Contained joints are joints
that are contained within individual beds of a brittle lithology (Gross, 1993;
Gross et al, 1995). The density of contained joints can be quantified precisely
using special methods. Two special types of joints are useful because they provide
slip-sense, and sometimes slip-direction, criteria for the fault movement.
Pinnate joints are a type
of joint that forms adjacent to faults during fault movement and/or propagation
(Hancock, 1985). Tail joints or
wing cracks form at the tip
of a propagating fault (Horii and Nemat-Nasser, 1985).
Fault.
A type of natural rock fracture formed predominantly by mode II and/or mode
III movements. Natural rock fractures that initially formed as joints and
were then reactivated as sliding-mode fractures are also termed faults. (Some
workers use the term faulted joint.)
Faults have a wide range of morphologies and fill types. Faults range from
highly permeable to highly impermeable depending on the manner of formation
and type of fill. Fault slip-sense
and slip-direction often can
be determined from surface
features. Fault-type names reflect their
slip-sense and slip-direction. Fault nomenclature is
reviewed here and
in standard structural geology texts (e.g. Twiss and Moore 1992).
Fault zone.
A fault represented by a zone of intensely deformed rock >1 cm thick. The
thickness limitation insures routine application of the term only to zones
thick enough to clearly distinguish in image logs. In any specific case,
the distinction between a fault-zone and a fault is dependent on the user's
interest in the fault rocks and their fluid-flow properties. If these are
not of interest then thick fault-zones may simply be termed faults.
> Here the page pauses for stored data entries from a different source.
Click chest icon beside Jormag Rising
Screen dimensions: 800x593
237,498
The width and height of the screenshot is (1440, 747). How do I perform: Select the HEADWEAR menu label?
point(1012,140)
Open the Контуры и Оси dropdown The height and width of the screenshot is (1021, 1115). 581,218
Similarly, zones thinner than 1 cm may be termed fault zones if
fine-scale fracture properties are of interest and the features are
distinguishable with the available data. Fault zone refers to
the intensely deformed volume of breccia, gouge
and/or smear across which most of the slip occurred
and does not encompass damage (such as pinnate
jointing) in the halo around the fault zone. In
other words, material in a fault zone represents disrupted material that
is no longer continuous with the parent rock.
Deformation band.
A natural rock fracture defined by a zone of grain crushing and
compaction developed by mixed anti-mode I + mode II and/or III
movement. Deformation bands are cm-scale braided
accumulations of crushed zones roughly
0.5-1 mm thick that contain characteristic ramp-and-eye
structures. Deformation bands often develop
as conjugate sets. They
are important to the petroleum industry because they only form in highly
porous (>15%) sandstones and chalks (which make good reservoirs)
and because the material within a deformation band is
about 3 orders of magnitude less permeable
than the host rock. Deformation bands
cause severe compartmentalization of oil
fields in the North Sea,
Indonesia, US and elsewhere. (Antonellini and Aydin, 1995a, 1995b)
Compaction band.
Compaction bands are unusual features similar to deformation bands.
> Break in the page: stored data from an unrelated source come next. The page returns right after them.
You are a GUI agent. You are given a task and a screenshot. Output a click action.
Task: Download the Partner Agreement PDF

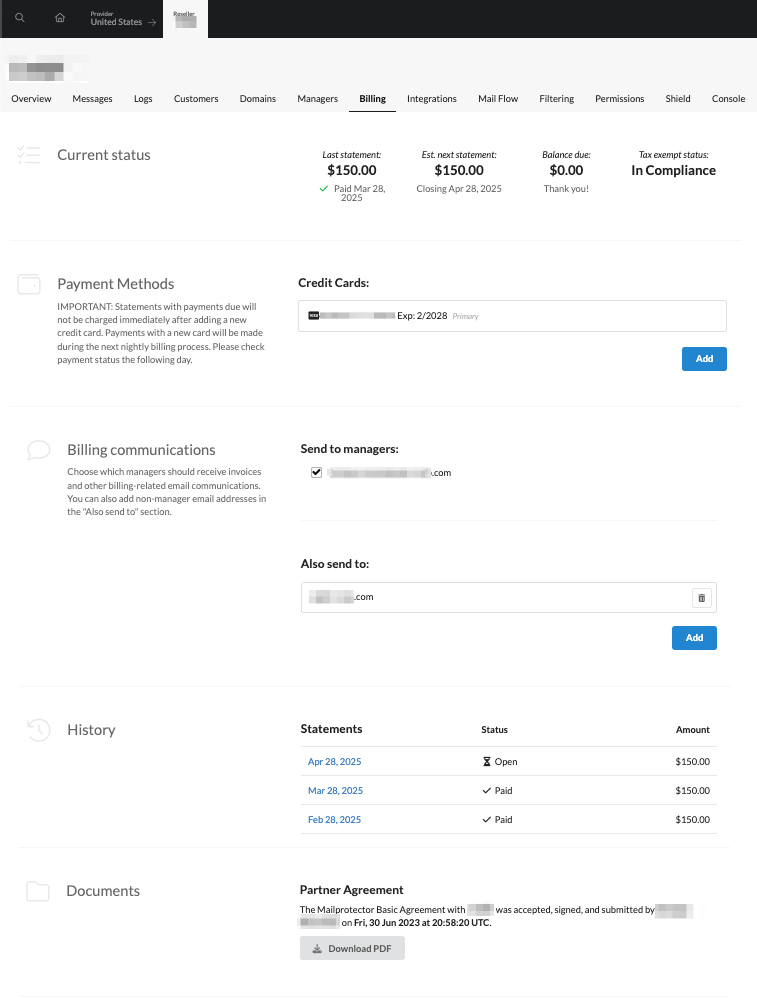(352, 949)
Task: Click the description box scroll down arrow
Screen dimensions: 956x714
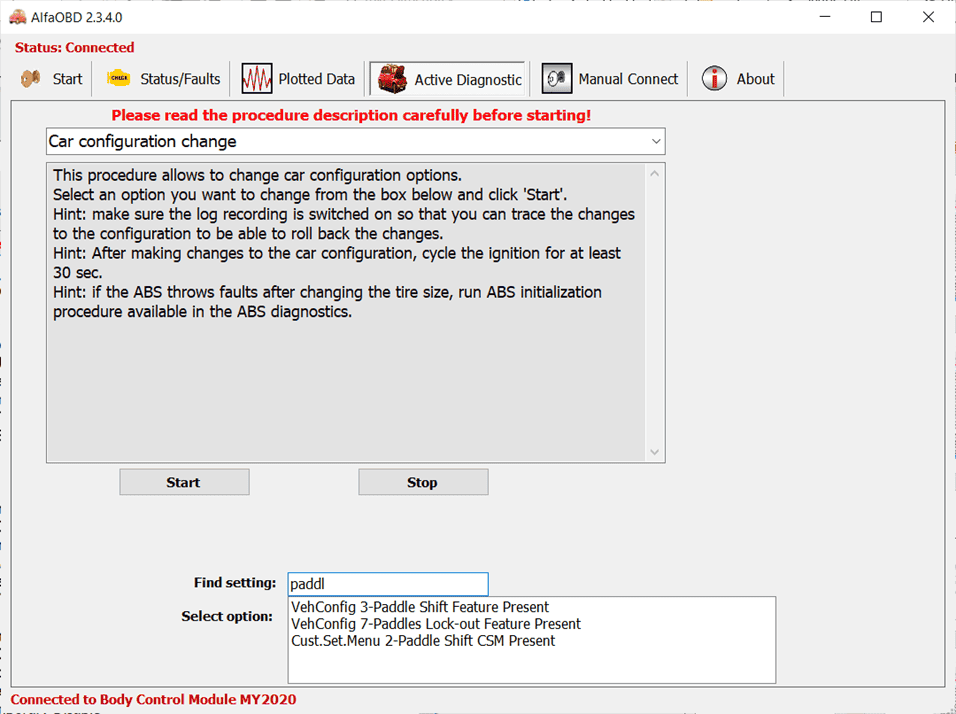Action: point(654,452)
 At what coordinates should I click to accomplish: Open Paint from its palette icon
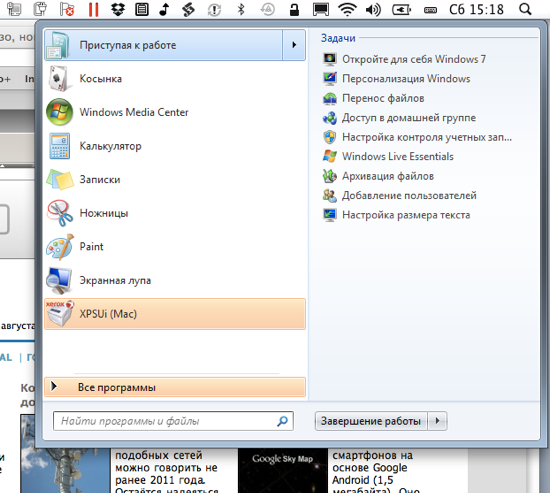pyautogui.click(x=60, y=247)
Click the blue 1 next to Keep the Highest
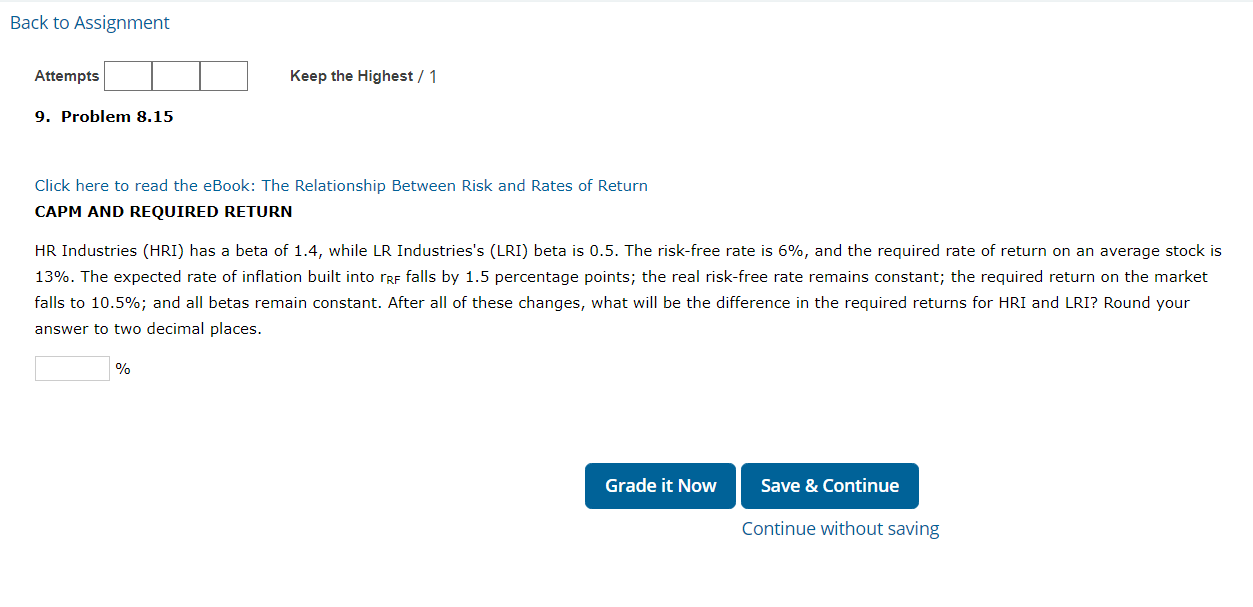1253x607 pixels. [x=432, y=75]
However, they develop by pure anti-mode I movement and may lack the
characteristic braided appearance. They can be planar to wavy and
may even develop as networks with a
mudcrack-like geometry indicating constrictional strain
(very rare). Volume loss may be accommodated by extensive grain crushing, in
which case compaction bands can be considered a special case of
deformation bands. However, some compaction bands develop by grain
sliding and rearrangement of grains with little or no crushing so
that they do not meet a strict definition of
fracture. Compaction bands developed
primarily by grain sliding, are rare, and
develop only in highly porous (>20%) sandstones having
grain sizes of at least 0.3-0.8 mm. (Mollema and Antonellini, 1996)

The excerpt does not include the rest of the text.